Chronique | Black Magnet - Megamantra

Pierre Sopor 26 juillet 2025

Depuis quelques années, il se passe décidément quelque chose dans la scène metal industrielle américaine : dans les pas des illustres Ministry, Godflesh et compagnie, une nouvelle génération d'artistes torturent leurs machines avec une intensité qui fait plaisir à entendre. Author & Punisher, Youth Code, King Yosef, Street Sects ou même 3Teeth, pour ne citer qu'eux, partagent chacun à leur manière un goût pour la lourdeur, les textures abrasives, et une approche viscérale. Il ne faudrait cependant pas oublier Black Magnet, le projet de James Hammontree qui nous secouait très fort avec son premier album, l'excellent Hallucination Scene (2020). Depuis, Black Magnet est devenu un groupe et a sorti un second album, Body Prophecy (2022). Si l'efficacité était toujours de la partie, on était aussi curieux de voir si Black Magnet allait continuer à grandir et réussir à garder sa flamme vivace.

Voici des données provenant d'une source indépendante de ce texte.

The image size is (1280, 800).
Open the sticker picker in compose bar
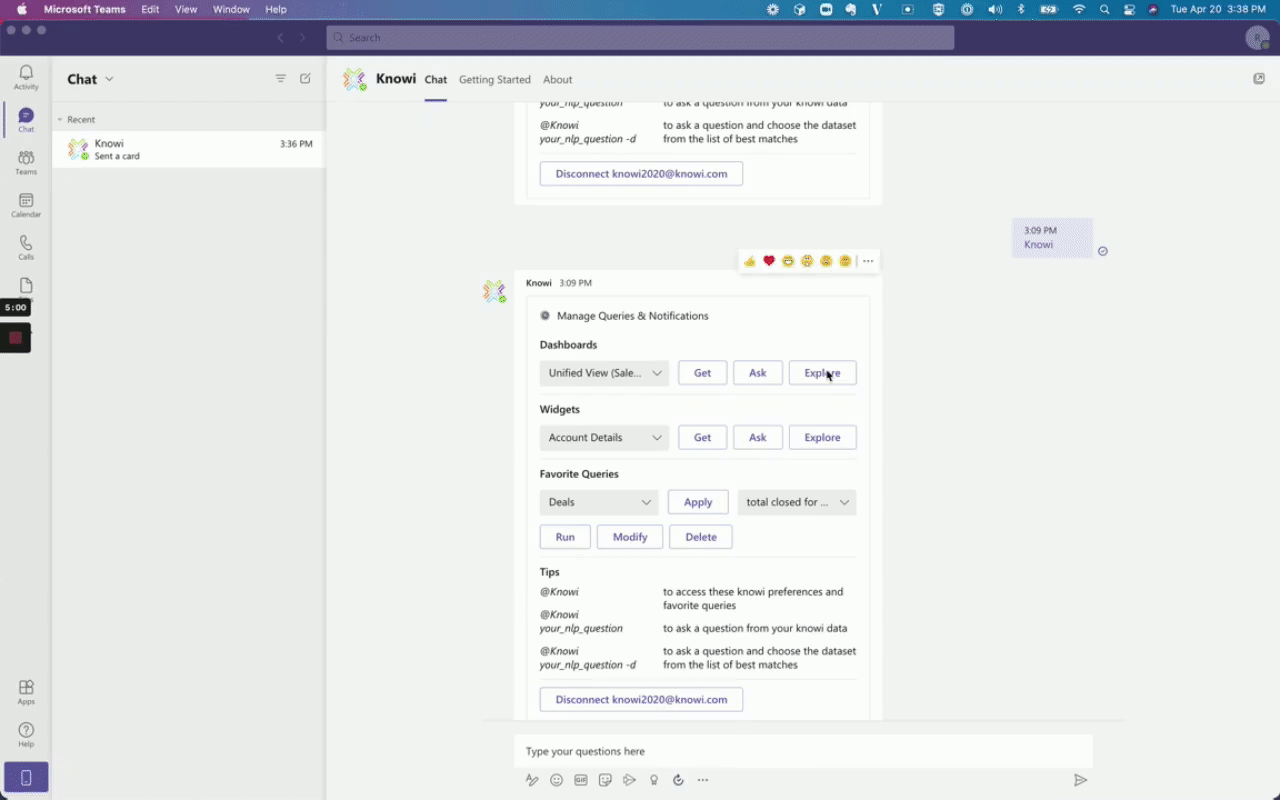point(605,780)
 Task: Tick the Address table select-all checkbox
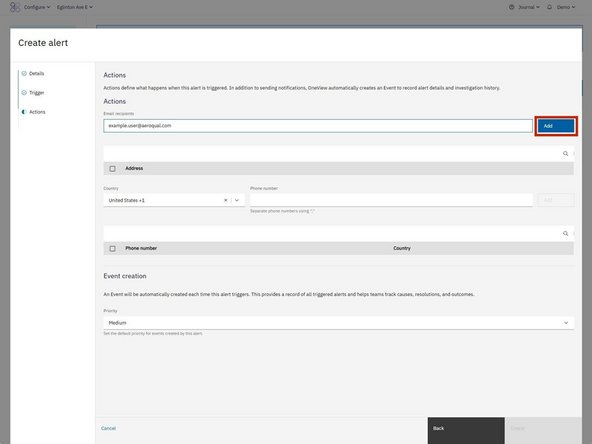(113, 168)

A vrai dire, il nous faut peu de temps pour être convaincu par Megamantra : le son prend aux tripes, radical et incendiaire, peut-être la conséquence de ce travail désormais à quatre. Black Magnet n'a jamais sonné si ample, si percutant. Conscient de son héritage (on mentionnait plus haut les illustres modèles du genre Outre-Atlantique, il y a du Godflesh dans ce travail de démolition impitoyable entamé dès Endless et ses riffs capables de réduire en bouillie des montagnes), Black Magnet réussit à injecter son humanité au sein du chaos. On pense bien sûr au Nine Inch Nails écorché du milieu des années 90 (Spitting Glass et sa nervosité synthétique, Night Tripping et son beat à la Closer), forcément, ainsi qu'au Marilyn Manson de la même époque (flagrant sur Null + Void qui semble dépoussiérer les titres les plus agressifs d'Antichrist Superstar). 

Au-delà des références, Black Magnet forge sa propre identité. Un truc furieux, métallique, où les boucles se répètent comme des mantras obsessionnels et hypnotiques alors qu'Hammontree y crache ses tripes, entre scansion imparable et explosions rageuses. C'est puissant, riche, le son fourmille d'idées, le massacre tellurique (la pachydermique B I R T H, écrasante et massive) laisse parfois place à un groove permettant de respirer (Better Than Love, rencontre improbable entre les Beastie Boys et Pretty Hate Machine, sous stéroïdes industriels). Le plus important, dans tout ça, c'est que c'est profondément satisfaisant. Black Magnet sue, gueule, casse tout et le fait avec une violence réjouissante, une hargne communicative qui nous donne envie de les rejoindre dans leur entreprise de destruction : c'est méchant, sale, et absolument irrésistible !

Finalement, c'est là le plus important. Si l'on craignait de voir une certaine routine s'installer à l'époque de Body Prophecy, on ressort essoré de Megamantra avec la conviction que Black Magnet a sorti son meilleur album. L'assaut est sauvage, radical, intraitable mais à la fois jouissif. En moins d'une demi-heure, le groupe a trouvé la bonne formule et, dans un registre finalement pas loin de Drownd du britannique Joe Crudgington, réussit à moderniser les classiques du metal industriel en se lâchant à fond et en y ajoutant ses tourments et influences plus modernes. Débridé, noir, malsain et cathartique, Megamantra est une nouvelle preuve que les machines n'ont pas fini de broyer la viande ridicule qui nous sert d'enveloppe pour mieux torturer nos âmes, qui étaient de toute façon foutues. Cool !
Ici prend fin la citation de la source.